Reading @Expertium blog’s benchmark page, the following section caught my attention:
Consider the content of the cards: text, sound, and images. It would require adding another machine learning algorithm (or even several algorithms) just for text/audio/image recognition, and we wouldn’t be able to train it since Dae (the main Anki dev) can’t give us a dataset that has all of the content of cards. That is against Anki’s privacy policy, only scheduling data is available publicly.
It’s clear Damien won’t be able to provide the dataset with card content included, for obvious reasons, but what if users were asked to voluntarily send it themselves? Could that help gather a critical mass necessary for training?
Where will the data be sent? Or, you’re saying AnkiWeb should have a opt-in for sharing card data? Don’t you think it’s a privacy issue if someone unknowingly opts into that?

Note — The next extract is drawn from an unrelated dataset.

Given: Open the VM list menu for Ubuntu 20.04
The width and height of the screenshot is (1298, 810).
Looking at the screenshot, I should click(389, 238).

To any server chosen by Expertium/L.M.Sherlock/dae. As to how, either through a form or through an option inside Ankiweb/Anki/fsrs4anki helper.
In such case it would be off by default and a warning would be displayed to ensure a user is fully aware before proceeding, and if that’s not enough, users could be required to check consent boxes as well.
@dae what do you think? If this is feasible I’m more than happy to offer my help. Take your time if you need to research the matter before responding, just wanted to make sure this thread didn’t get lost in your notifications.
I’m skeptical it will yield useful results, and don’t have the time to update AnkiWeb to handle this. As users would have to opt-in anyway, I suggest you implement it as an add-on that will upload the data somewhere instead.
Thank you for your feedback, dae, it’s appreciated. I’m about as skeptical, but I think it’s worth a try. If @L.M.Sherlock and @Expertium have no provider or plan of their own, I’ll look for appropriate providers to handle the data and then work on writing the add-on.
Yes GDPR really require something is not enabled by default, and as someone who is adding/mining content from private conversation, it would be quite problematic that those are just exported by default
Do you mean by text analysis, it takes into account the interference of what the text of different cards could have upon the retention of other cards I suppose this does not work with various languages (like German) @L.M.Sherlock you might want to see this.